In economics and finance, sunk costs are bygones and you should not consider them while deciding whether to pursue an investment project. Expenses on rent, payroll, research, marketing, advertising, and purchase of equipment and machinery are all examples of sunk costs.

All sunk costs are fixed costs, even if you can resell or return tangible items like a piece of equipment. In addition, the cost basis of a previously installed asset will most likely alter the depreciation rate used in an after-tax economic analysis.

Sunk costs aren’t something you should consider in future business decisions. This is because the cost remains constant regardless of the decision’s result. The sunk cost phenomenon stems the principle that one has to spend money to make money. There is a sunk cost fallacy of throwing good money after bad investments. This means that if further investment into a certain business activity will work eventually, then the earlier investments will not be in vain.

Unrecoverable Costs

Organizations should only consider future costs such as inventory purchase costs or product pricing. These are relevant costs and are contrasted with the potential revenue of one choice compared to another.

The original sum one invests is sunk cost. Once spent, these costs shouldn’t affect future pricing decisions. The sunk cost creates a barrier to entry.  If an entrant fails and cannot recover sunk cost and incurs great losses, this may soften the reactions of organizations already in the industry.

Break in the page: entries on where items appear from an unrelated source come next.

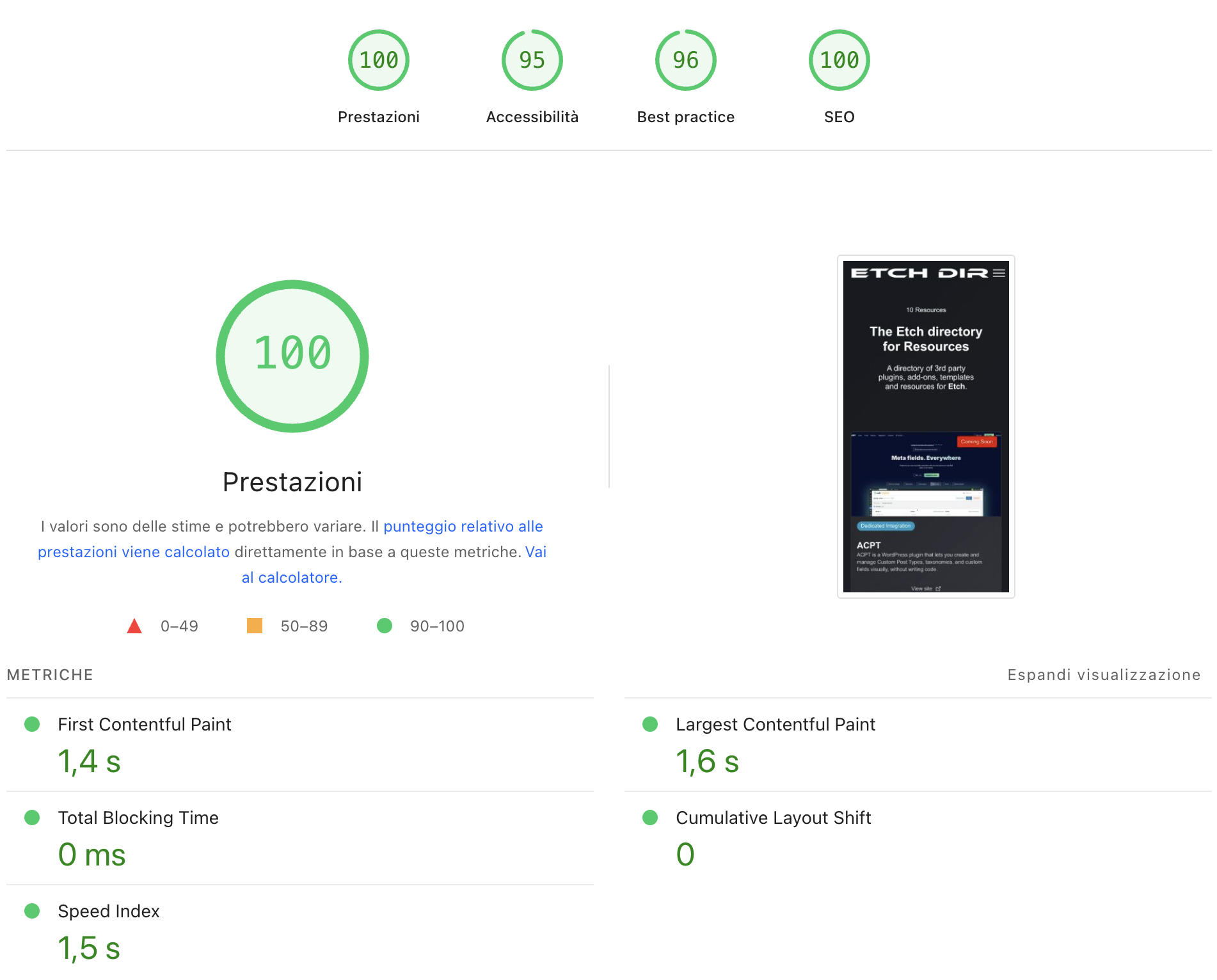Click the green dot beside Largest Contentful Paint
Screen dimensions: 1217x980
pyautogui.click(x=650, y=724)
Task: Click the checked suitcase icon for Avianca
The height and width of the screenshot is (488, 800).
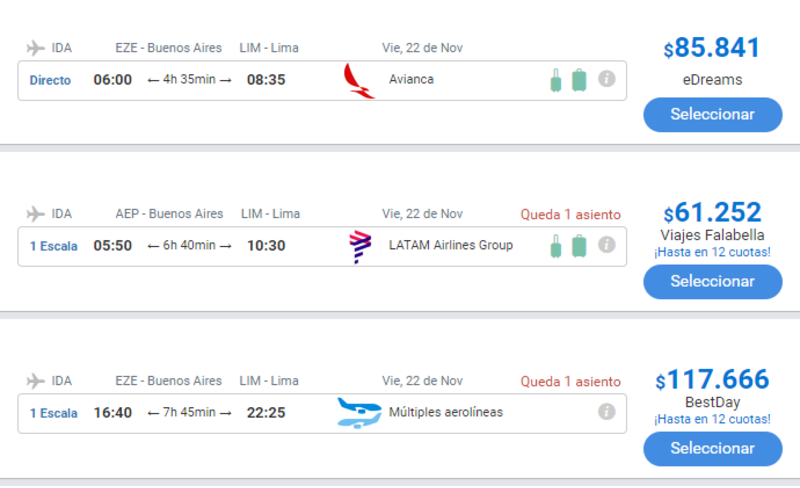Action: 579,80
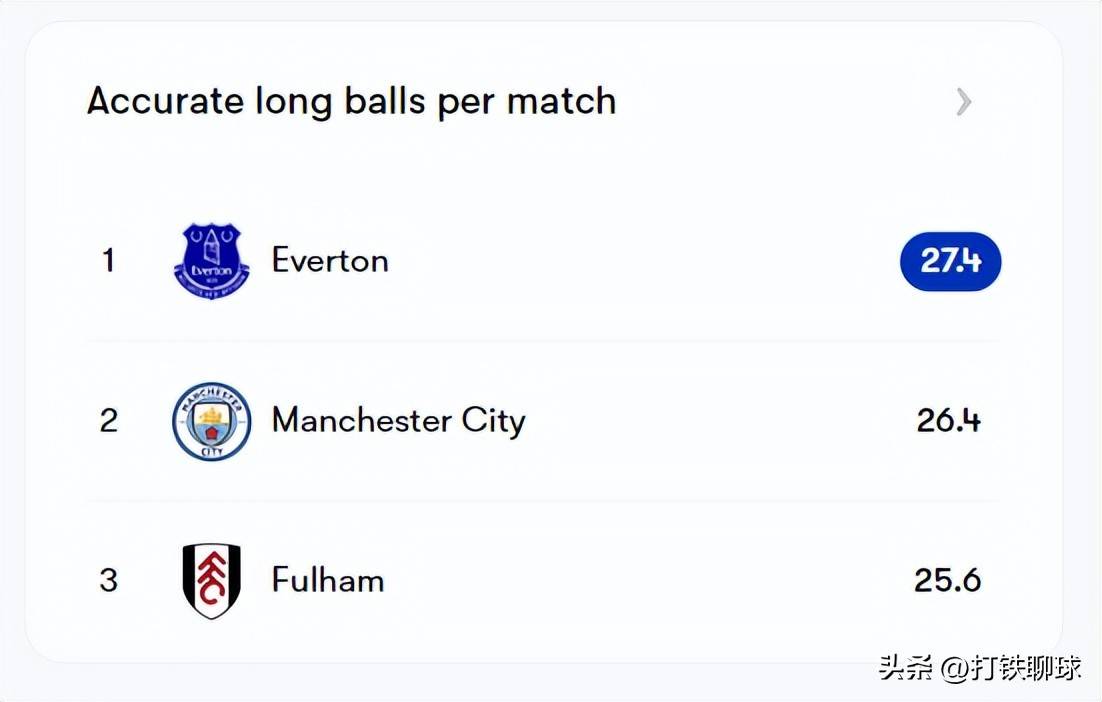The image size is (1102, 702).
Task: Click the "Accurate long balls per match" heading
Action: pos(351,101)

Sunk costs are the money that has already been spent for investing and aren’t recoverable. Sunk costs or expenses that incurred earlier in any manner should not be used as a basis for making future business decisions.

Personal Example of Sunk Cost

A simple example of a sunk cost involves purchasing a ticket to watch a basketball game. Suddenly, you have an emergency and cannot go to the stadium. The cost of purchasing the ticket is a sunk cost, as it cannot be recovered.

Sunk Cost in Business

In businesses, research and development costs are sunk costs, as there is no way to recover these costs. For example, company ‘Z’ has spent a large sum of funds on a specific project ‘X,’ but this project could not yield any result. The company ‘Z’ can choose to consider the investment in the project as a sunk cost and move to a new project. Assume the corporation considers the sunk cost and continues to explore the same project hoping that additional research will produce the promised outcomes. In that case, it may lead to even higher losses.